A more concrete roadmap is a focality on blockchain-based autopoetic art projects. These life-like creatures blur the boundaries between artwork, artist, audience, producer, curator, and exhibition/virtual space in radical and unprecedented ways. In such organismic environments, genuine curiosity, experimentality, audacity, and play can flourish, bringing serendipitous aesthetic manifestations of diverse post-human actualities. We emphasize that re-monstrations are invaluable for guiding the production of epistemologies, norms, and materialities. Elevating the principles of glitch, remix, ambiguity, and disjunctive strategies, cultural hydrolysis can be facilitated by the spontaneous increase of temperature, velocity, and volume interchange.

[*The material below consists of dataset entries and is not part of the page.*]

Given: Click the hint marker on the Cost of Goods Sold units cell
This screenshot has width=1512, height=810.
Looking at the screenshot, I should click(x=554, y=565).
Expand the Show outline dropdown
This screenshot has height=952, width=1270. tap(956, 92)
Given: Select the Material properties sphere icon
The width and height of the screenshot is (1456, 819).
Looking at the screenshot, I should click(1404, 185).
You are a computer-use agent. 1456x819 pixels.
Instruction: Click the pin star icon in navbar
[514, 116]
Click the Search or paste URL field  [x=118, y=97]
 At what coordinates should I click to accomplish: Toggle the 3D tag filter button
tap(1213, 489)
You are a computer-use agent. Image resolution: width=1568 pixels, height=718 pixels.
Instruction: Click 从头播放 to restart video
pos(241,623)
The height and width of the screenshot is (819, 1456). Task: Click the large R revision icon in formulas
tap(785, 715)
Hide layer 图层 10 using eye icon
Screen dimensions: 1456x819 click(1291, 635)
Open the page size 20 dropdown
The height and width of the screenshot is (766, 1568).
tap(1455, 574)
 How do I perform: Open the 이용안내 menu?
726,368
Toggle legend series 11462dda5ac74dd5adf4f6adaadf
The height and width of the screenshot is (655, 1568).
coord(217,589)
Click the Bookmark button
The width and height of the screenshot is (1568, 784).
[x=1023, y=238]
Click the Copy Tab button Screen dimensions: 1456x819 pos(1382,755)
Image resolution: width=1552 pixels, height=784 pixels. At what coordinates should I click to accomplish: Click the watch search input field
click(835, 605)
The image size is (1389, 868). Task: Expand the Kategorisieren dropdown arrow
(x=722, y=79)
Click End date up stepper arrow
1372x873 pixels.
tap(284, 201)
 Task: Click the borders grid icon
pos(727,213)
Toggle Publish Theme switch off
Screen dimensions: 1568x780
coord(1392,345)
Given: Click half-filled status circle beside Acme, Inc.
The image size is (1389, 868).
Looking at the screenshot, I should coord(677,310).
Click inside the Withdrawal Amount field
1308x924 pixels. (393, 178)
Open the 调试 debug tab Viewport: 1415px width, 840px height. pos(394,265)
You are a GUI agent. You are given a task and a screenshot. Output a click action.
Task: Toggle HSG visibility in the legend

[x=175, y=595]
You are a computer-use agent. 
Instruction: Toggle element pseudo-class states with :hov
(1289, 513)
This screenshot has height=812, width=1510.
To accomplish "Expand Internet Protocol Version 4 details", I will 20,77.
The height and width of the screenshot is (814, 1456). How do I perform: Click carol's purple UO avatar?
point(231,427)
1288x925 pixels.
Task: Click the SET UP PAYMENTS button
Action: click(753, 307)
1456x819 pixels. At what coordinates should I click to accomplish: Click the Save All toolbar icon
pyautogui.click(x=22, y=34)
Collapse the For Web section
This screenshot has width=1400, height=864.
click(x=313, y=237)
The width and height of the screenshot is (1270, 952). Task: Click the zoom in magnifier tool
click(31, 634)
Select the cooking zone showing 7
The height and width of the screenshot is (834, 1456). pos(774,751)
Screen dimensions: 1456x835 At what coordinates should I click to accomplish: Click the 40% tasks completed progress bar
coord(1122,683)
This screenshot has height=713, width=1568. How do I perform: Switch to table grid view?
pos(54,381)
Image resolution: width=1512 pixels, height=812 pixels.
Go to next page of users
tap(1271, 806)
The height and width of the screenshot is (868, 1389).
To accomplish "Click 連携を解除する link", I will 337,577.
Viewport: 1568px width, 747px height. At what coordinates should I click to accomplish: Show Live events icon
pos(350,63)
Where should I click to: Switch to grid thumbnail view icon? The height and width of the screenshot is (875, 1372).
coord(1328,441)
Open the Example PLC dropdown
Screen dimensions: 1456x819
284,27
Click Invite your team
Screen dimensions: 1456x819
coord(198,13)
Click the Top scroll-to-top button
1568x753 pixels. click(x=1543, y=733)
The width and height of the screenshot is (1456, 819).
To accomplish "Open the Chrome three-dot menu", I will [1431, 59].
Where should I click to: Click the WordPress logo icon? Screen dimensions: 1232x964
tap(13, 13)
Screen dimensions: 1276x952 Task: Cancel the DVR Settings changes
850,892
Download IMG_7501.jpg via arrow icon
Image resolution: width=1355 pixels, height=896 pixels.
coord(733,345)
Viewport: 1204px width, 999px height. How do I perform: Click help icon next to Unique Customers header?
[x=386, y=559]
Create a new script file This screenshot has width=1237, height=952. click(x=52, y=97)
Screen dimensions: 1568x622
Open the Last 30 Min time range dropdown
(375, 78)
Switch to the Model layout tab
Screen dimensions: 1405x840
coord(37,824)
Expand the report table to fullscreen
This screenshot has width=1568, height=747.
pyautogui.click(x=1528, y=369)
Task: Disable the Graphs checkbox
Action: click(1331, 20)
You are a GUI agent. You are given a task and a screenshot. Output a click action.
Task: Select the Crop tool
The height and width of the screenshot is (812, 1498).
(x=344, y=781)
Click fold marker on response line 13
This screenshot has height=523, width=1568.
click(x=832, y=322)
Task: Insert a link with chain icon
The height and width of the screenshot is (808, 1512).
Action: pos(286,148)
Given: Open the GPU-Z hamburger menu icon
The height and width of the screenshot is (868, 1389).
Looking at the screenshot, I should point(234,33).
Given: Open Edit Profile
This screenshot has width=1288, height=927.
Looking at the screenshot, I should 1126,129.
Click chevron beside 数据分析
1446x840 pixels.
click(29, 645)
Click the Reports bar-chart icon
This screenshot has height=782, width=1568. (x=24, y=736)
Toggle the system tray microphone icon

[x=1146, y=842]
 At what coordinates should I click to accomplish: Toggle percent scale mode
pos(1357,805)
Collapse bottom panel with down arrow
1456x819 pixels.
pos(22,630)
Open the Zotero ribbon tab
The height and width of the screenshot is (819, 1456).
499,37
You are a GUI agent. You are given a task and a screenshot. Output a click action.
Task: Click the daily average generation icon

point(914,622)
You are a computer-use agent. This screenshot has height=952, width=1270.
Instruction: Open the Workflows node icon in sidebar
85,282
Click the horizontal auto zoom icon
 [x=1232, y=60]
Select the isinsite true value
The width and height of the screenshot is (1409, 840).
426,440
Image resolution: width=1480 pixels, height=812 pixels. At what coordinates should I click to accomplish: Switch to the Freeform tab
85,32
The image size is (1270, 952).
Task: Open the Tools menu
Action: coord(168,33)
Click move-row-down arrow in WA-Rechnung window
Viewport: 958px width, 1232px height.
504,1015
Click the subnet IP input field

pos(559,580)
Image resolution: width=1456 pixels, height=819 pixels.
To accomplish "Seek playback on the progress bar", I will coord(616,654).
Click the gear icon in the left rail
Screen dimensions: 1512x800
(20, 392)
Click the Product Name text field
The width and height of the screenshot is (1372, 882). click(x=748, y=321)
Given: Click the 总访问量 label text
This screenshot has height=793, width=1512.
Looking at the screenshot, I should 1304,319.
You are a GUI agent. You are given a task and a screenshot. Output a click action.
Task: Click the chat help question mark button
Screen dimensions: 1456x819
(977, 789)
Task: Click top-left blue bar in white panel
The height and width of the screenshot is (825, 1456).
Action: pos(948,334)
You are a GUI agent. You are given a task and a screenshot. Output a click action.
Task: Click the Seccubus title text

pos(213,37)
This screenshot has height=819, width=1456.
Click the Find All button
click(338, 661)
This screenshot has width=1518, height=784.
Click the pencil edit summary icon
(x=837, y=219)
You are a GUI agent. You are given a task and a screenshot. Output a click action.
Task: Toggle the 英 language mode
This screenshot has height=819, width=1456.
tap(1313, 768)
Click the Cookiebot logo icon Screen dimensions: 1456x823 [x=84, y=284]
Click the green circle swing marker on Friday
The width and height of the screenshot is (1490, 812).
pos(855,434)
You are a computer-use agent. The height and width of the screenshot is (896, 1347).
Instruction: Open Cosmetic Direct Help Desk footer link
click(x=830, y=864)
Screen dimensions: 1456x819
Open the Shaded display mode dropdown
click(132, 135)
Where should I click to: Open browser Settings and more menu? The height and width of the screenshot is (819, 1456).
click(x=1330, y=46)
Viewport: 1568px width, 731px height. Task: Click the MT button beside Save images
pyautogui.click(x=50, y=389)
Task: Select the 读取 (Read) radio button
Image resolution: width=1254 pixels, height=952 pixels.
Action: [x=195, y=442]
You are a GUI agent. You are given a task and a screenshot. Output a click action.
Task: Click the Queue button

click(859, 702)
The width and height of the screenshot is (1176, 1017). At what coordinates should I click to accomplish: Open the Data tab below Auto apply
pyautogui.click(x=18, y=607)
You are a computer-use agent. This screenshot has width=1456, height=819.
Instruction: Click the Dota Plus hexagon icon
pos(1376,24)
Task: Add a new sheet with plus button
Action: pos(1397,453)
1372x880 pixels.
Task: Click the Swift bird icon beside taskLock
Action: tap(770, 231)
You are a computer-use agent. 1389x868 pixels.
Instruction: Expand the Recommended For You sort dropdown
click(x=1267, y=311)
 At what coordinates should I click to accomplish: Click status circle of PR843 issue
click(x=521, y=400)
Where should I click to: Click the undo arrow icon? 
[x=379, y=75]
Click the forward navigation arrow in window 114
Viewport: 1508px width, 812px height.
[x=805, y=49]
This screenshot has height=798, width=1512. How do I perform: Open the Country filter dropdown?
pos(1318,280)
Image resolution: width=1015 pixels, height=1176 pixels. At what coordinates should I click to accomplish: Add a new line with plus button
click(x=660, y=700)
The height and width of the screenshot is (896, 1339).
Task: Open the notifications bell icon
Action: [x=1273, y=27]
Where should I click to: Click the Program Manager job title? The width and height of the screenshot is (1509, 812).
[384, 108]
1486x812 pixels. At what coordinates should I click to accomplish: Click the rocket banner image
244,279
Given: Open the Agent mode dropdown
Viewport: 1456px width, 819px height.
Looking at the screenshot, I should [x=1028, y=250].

The dangers of monstrous liquidity should not be ignored but seriously addressed, as these environments can be utilized for the proliferation of treacherous sentiments and ideologies like fascism. Such occurrences have already been observed in the semi-liquid environments of social media and the blogosphere with the hyperpolarization of political discourse. However, the thirst for liquefaction should not be suppressed and the mitigated risk of searching for an emancipatory post-capitalist future should be taken. Hydrolysism should not be equated with unconditional deterritorialization but seen as a techno-dis-solutionist approach that seeks to design balanced viscosity levels and organic composition for the cultural planetary currents.